Case ID: so3d_141/html/1276-01.html
Source: Caselaw Access Project
Author: {"author": "PER CURIAM.", "license": "Public Domain", "url": "https://static.case.law/"}
Date Created: 2024-08-24T03:29:51.129683

RLI LIVE OAK, LLC, Appellant, v. SOUTH FLORIDA WATER MANAGEMENT DISTRICT, Appellee.
    No. 5D11-2329.
    District Court of Appeal of Florida, Fifth District.
    July 18, 2014.
    Kenneth G. Oertel and M. Christopher Bryant of Oertel, Fernandez, Bryant & Atkinson, P.A., Tallahassee, for Appellant.
    Jack Chisolm, Deputy General Counsel, And Teresa L. Mussetto, Chief Appellate Counsel, Florida Department of Environmental Protection, Tallahassee, Amicus Curiae, for Florida Department of Environmental Protection.
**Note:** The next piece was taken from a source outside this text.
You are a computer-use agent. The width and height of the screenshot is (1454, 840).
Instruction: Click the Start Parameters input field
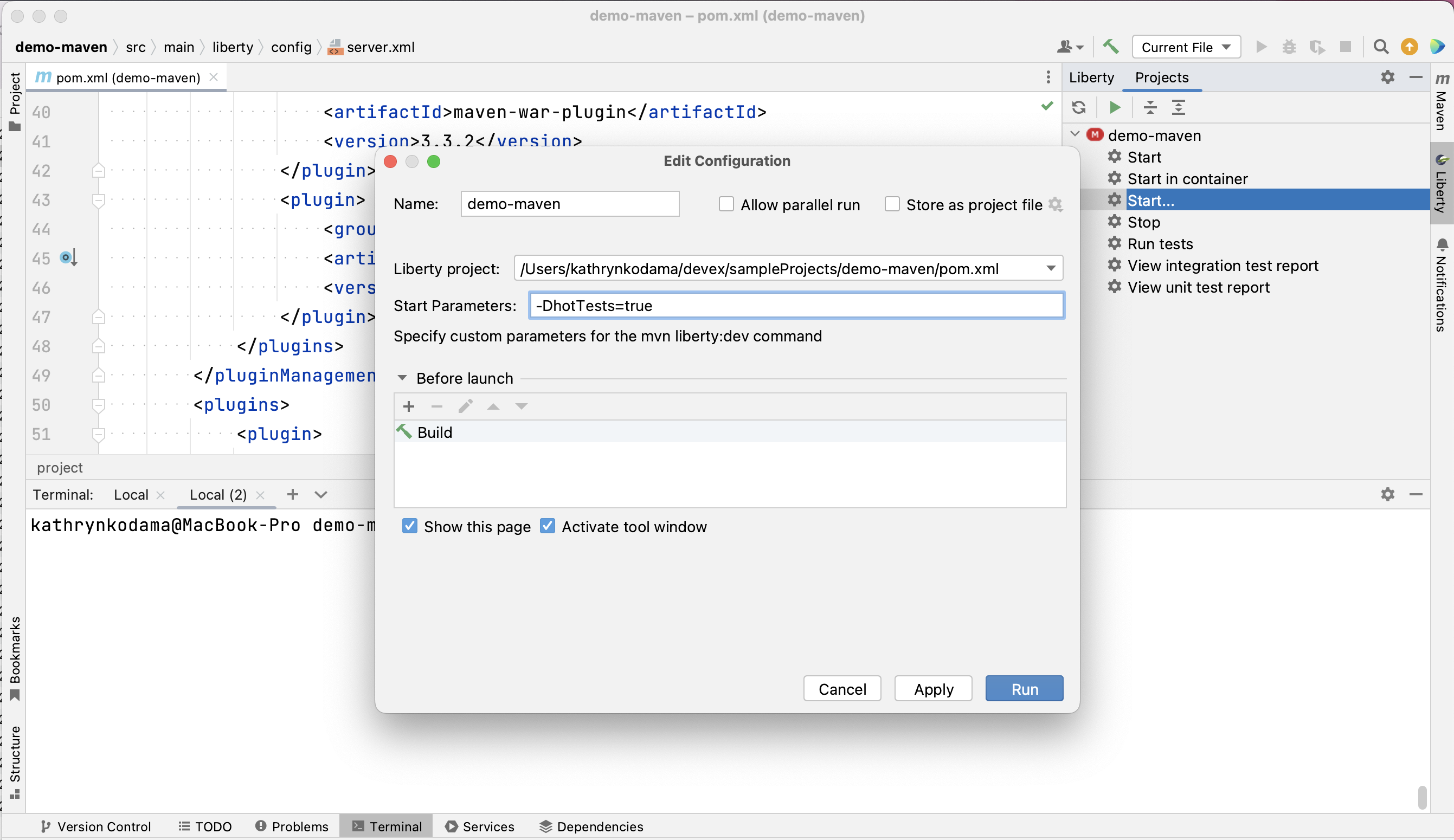796,305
Carolyn S. Ansay, General Counsel, Ruth A. Holmes and Alison L. Kelly, West Palm Beach, for Appel-lee.
   ON CERTIFIED QUESTION TO THE FLORIDA SUPREME COURT

PER CURIAM.

We consider this case on remand from the Florida Supreme Court after it reversed our decision in RLI Live Oak, LLC v. South Florida Water Management District, 99 So.3d 560 (Fla. 5th DCA 2012). S. Fla. Water Mgmt. Dist. v. RLI Live Oak, LLC, 139 So.3d 869 (Fla.2014) (holding that when “the Legislature statutorily authorizes a state governmental agency to recover a ‘civil penalty’ in a ‘court of competent jurisdiction’ but does not specify the agency’s burden of proof, the agency is not required under [Dep’t of Banking & Fin. Div. of Sec. & Investor Prot. v. Osborne Stem & Co., 670 So.2d 932, 935 (Fla.1996) ], to prove the alleged violation by clear and convincing evidence, but rather by a preponderance of the evidence”). Because the trial court correctly applied the preponderance of the evidence standard, we now affirm the trial court’s judgment imposing civil penalties.

AFFIRMED.

PALMER, LAWSON, and WALLIS, JJ., concur.